DISTINCT FUNCTIONAL LAYERS HELP ESTABLISH HIERARCHY AND ORDER
29.01.2016 - 09.04.2016
Text by Angus Cook
One thing is for sure: the blue lights are no metaphor for mind-control. Rather, questions of mind-control may be understood as a metaphor for the bidirectional relationship of artwork to viewer.
Is it mere coincidence that blue and pink are the colors with the most compelling scientific evidence to support their use as medicine?
That they are similar in this respect is somewhat curious because these particular colors strike me as more chromatically polarized than black and white or red and green.
Color as medicine is a strange idea.
But not as strange as color as medicine as art.
The installation is composed of juxtapositions—visual, cognitive, emotional. Painting and sculpture. Stable and unstable.
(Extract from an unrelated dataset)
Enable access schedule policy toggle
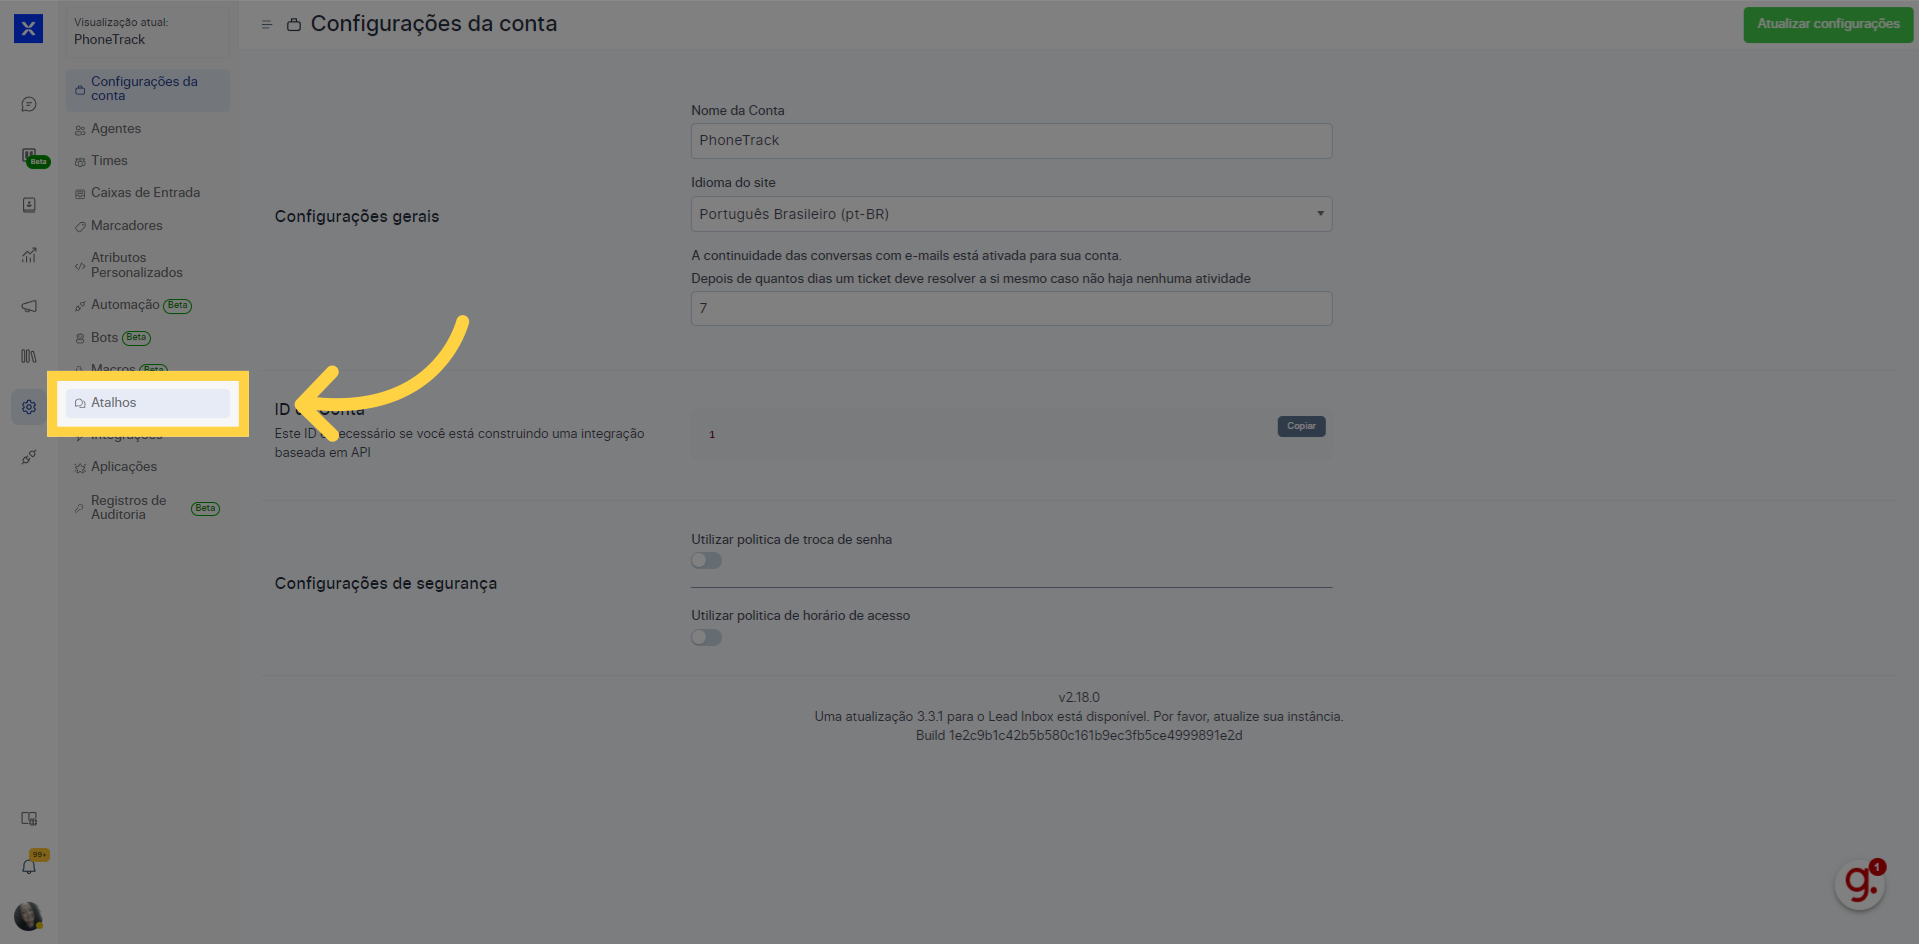The height and width of the screenshot is (944, 1919). point(706,638)
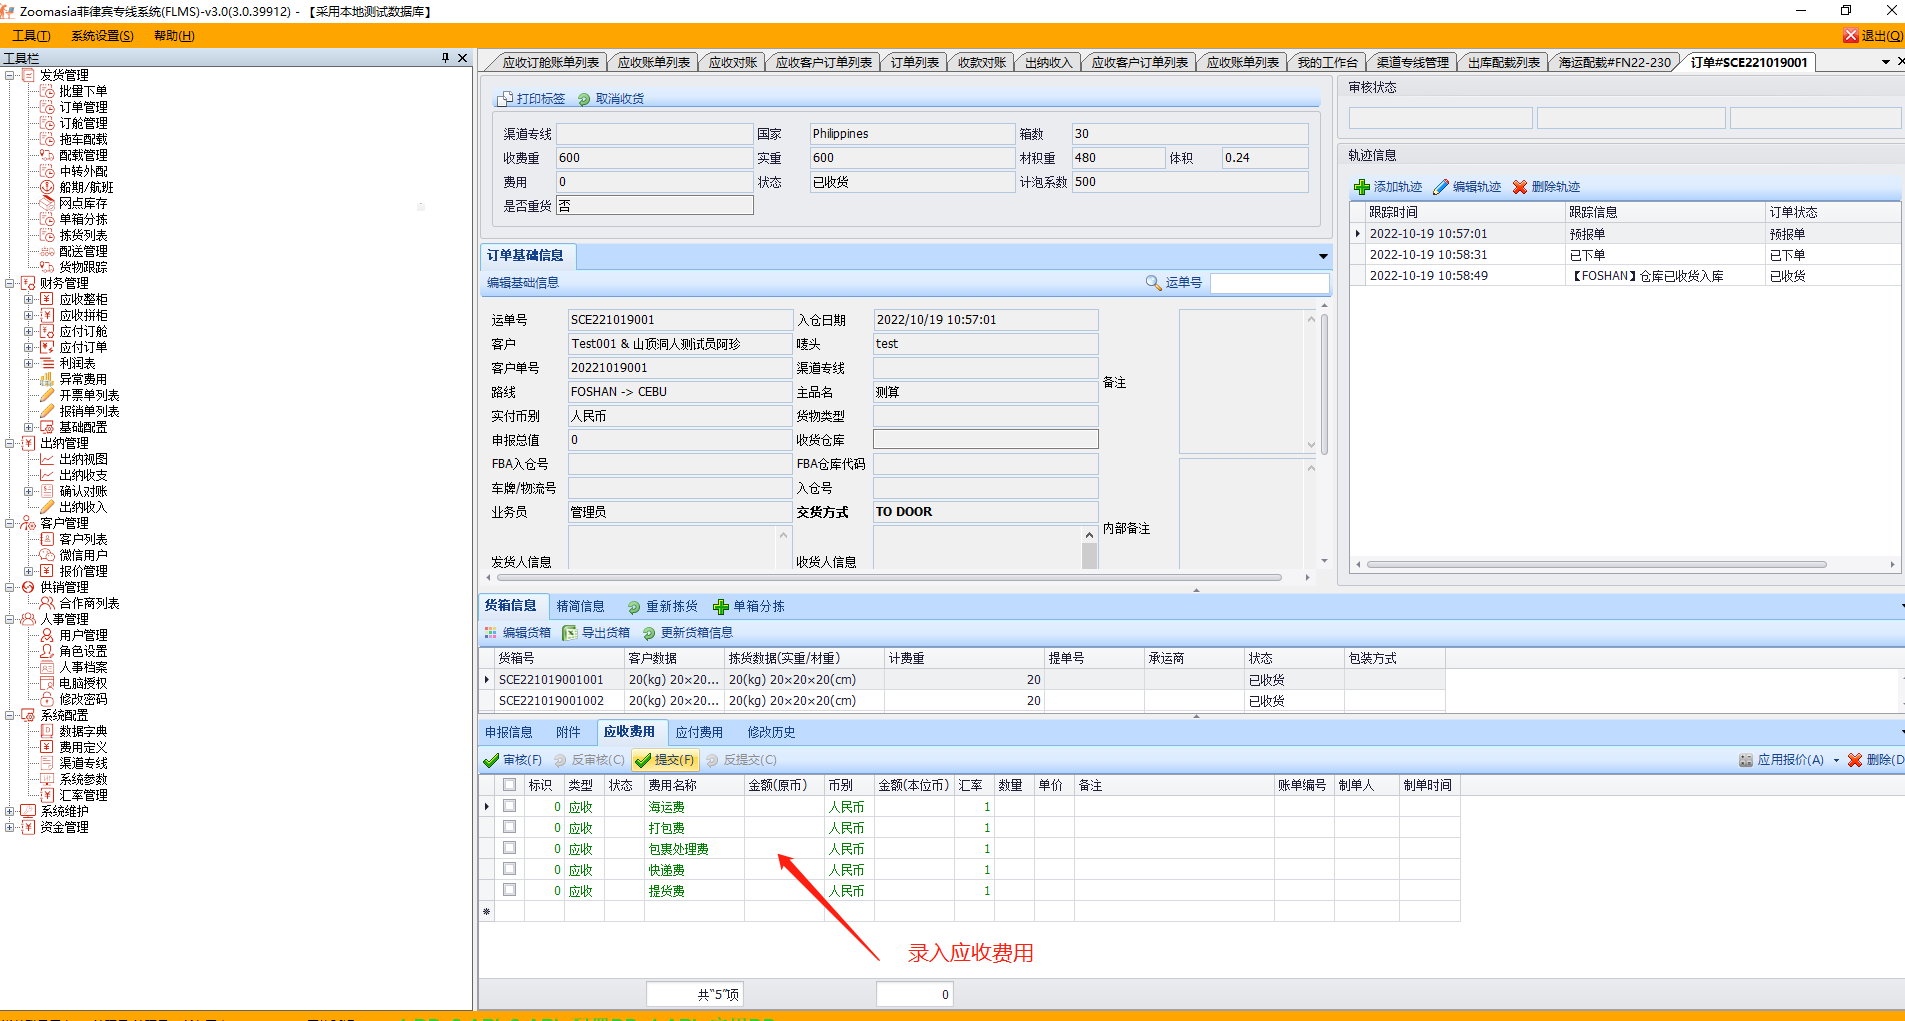Screen dimensions: 1905x1021
Task: Click the 导出货箱 export icon
Action: 570,633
Daydream and nightmare. Appearance and reality. Freedom and control. Public discourse and the world of the imagination. Life and death. These and other polarities, whose mutual incompatibility is emphasized by way of their juxtaposition, are simultaneously merged by the closeness of their contact, and exchange then lose their ostensible identities.
The tension that is created by this system of opposing forces produces an instability that becomes both an integral part of the structure, and the energy that ultimately undermines it. The destructive instability is in turn counteracted by further emergent layers.
Difference becomes sameness, as sameness becomes something else again.
The very principles of juxtaposition, by which the installation operates, are counteracted by that something else again. Nothing is as it seems because nothing is allowed to stay the same—visually, cognitively, emotionally.
About the exhibition
The exhibition presents a new installation and works on paper. The installation consists of three light posts, each with four blue LED lamps of a kind used on specific train stations in Japan. The supposed anti-depressive color of the light is intended to reduce the number of suicides committed on these stations. The paintings on paper are created using fluorescent pink paint.
The exhibition is Einarsson’s fourth solo exhibition in the gallery. Einarsson has previously had solo exhibitions in institutions such as ARoS, Aarhus Art Musuem, DK, Bergen Kunsthall, NO, Kunsthalle Fridericianum, Kassel, DE, Bonniers Konsthall, Stockholm, SE, Reykjavik Art Museum, IS, Astrup Fearnley Museum of Modern Art, Oslo, NO, The Modern Art Museum of Fort Worth, US, Centre d’Art Contemporain, Geneve, CH, Museum St. Louis, US, Frankfurter Kunstverein, DE, Swiss Institute, New York, US amongst others. Einarsson lives and works in Tokyo.